And lest you think the New York Times is the only perpetrator of this offense, Congressional Quarterly reported last night on gun-control advocates in Congress who see this as their chance:

Gun control advocates in Congress quickly cited the Virginia Tech shootings as evidence of the need for tighter firearm restrictions. "I believe this will reignite the dormant effort to pass common-sense gun regulations in this nation," Sen. Dianne Feinstein said Monday. The California Democrat has led efforts to renew the expired ban on so-called assault weapons (PL 103-322). [...]

Even Congress' leading gun control advocate, Rep. Carolyn McCarthy, D-N.Y., conceded that efforts to renew the assault weapons ban and limit high-capacity ammunition clips stood little chance of passage.
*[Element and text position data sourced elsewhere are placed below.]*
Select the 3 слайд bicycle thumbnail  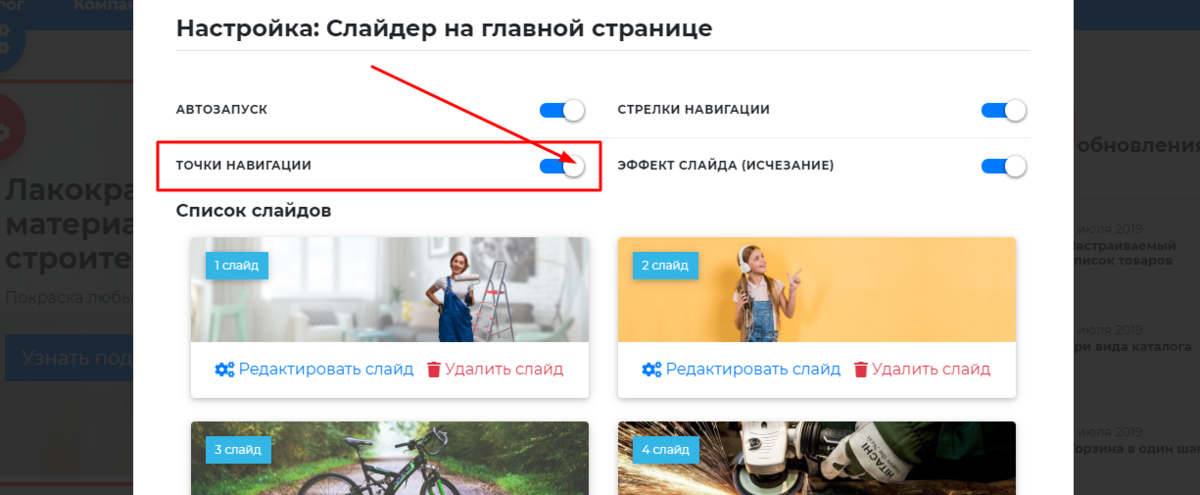390,458
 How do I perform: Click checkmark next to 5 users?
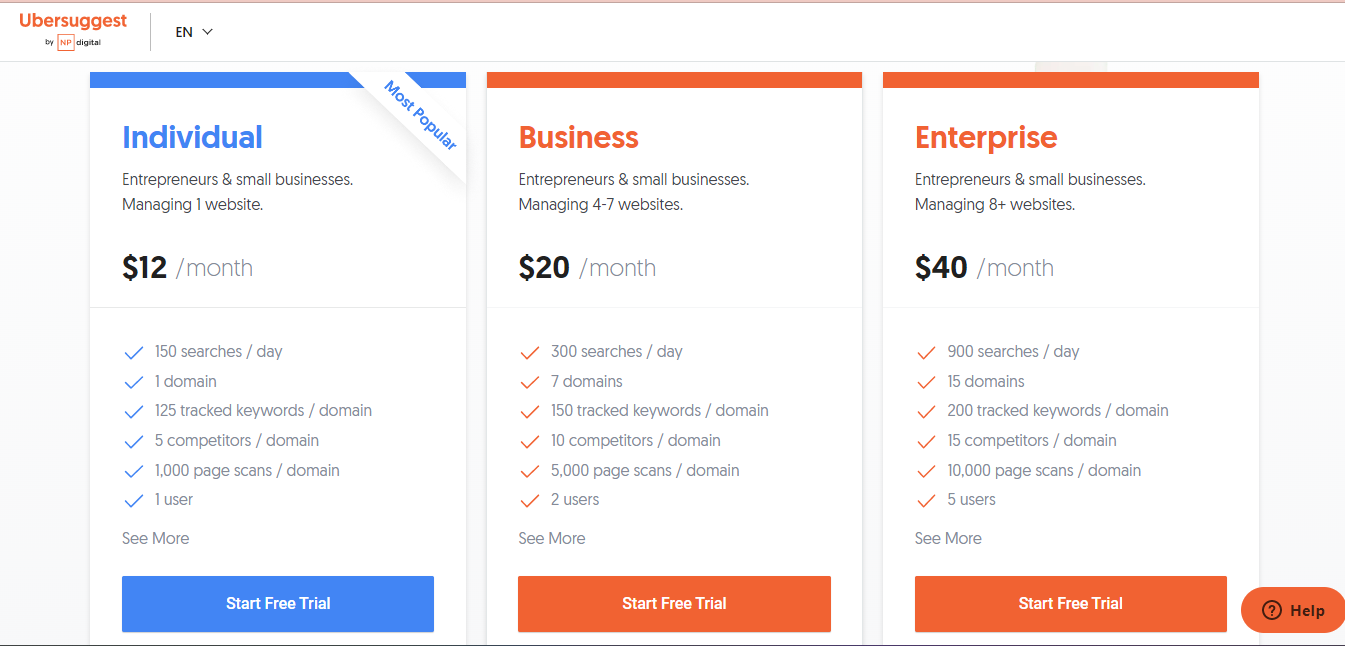(x=926, y=500)
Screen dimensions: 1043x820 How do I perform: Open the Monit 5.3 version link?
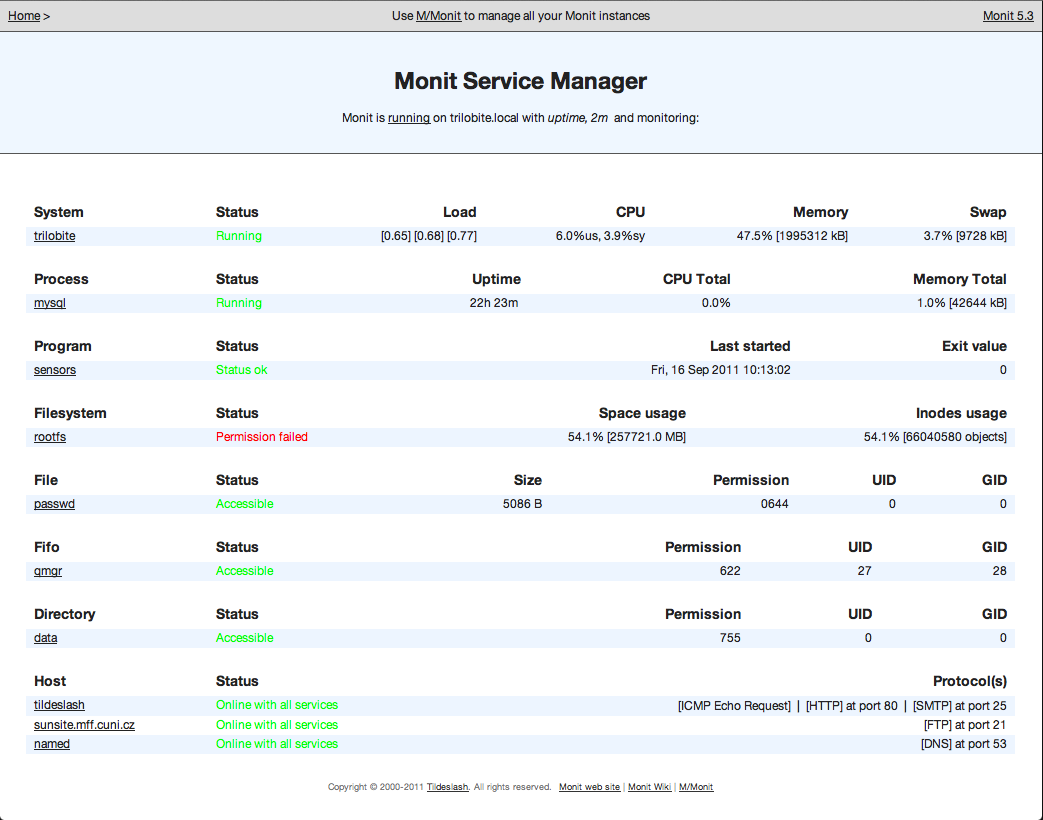pos(1008,16)
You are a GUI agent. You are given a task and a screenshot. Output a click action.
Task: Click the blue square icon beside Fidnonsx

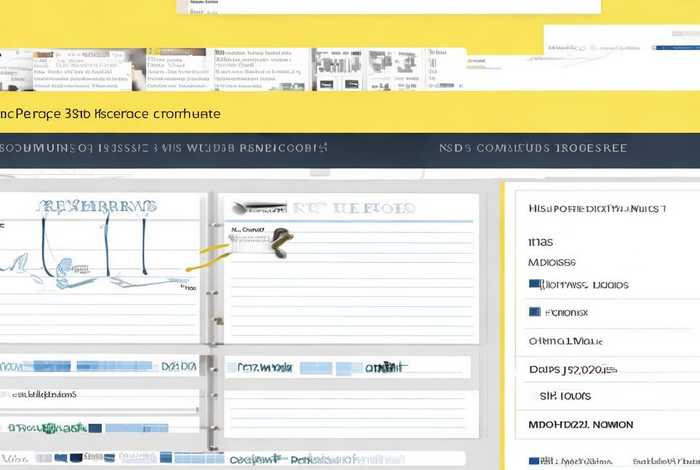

But on Monday, McCarthy and her staff were more optimistic.

"We're going to be stepping it up in light of this," said George Burke, a spokesman for McCarthy, whose husband was killed and son was severely wounded by a gunman on the Long Island Rail Road in 1993.

McCarthy introduced legislation in February (HR 1022) that would reauthorize the assault weapons ban.

"It has been more than a decade since meaningful legislation that would prevent gun violence has been signed into law," McCarthy said in a statement Monday. "This pattern must change. For too long Congress has stood idle while gun violence continues to take its toll. The unfortunate situation in Virginia could have been avoided if Congressional leaders stood up to the gun lobby.

There's time for these debates the in days and weeks to come -- and rest assured, those debates will happen. But the anti-gun crowd needn't be "more optimistic" in the wake of such a tragedy. They ought to be heartbroken like the rest of America they claim to represent.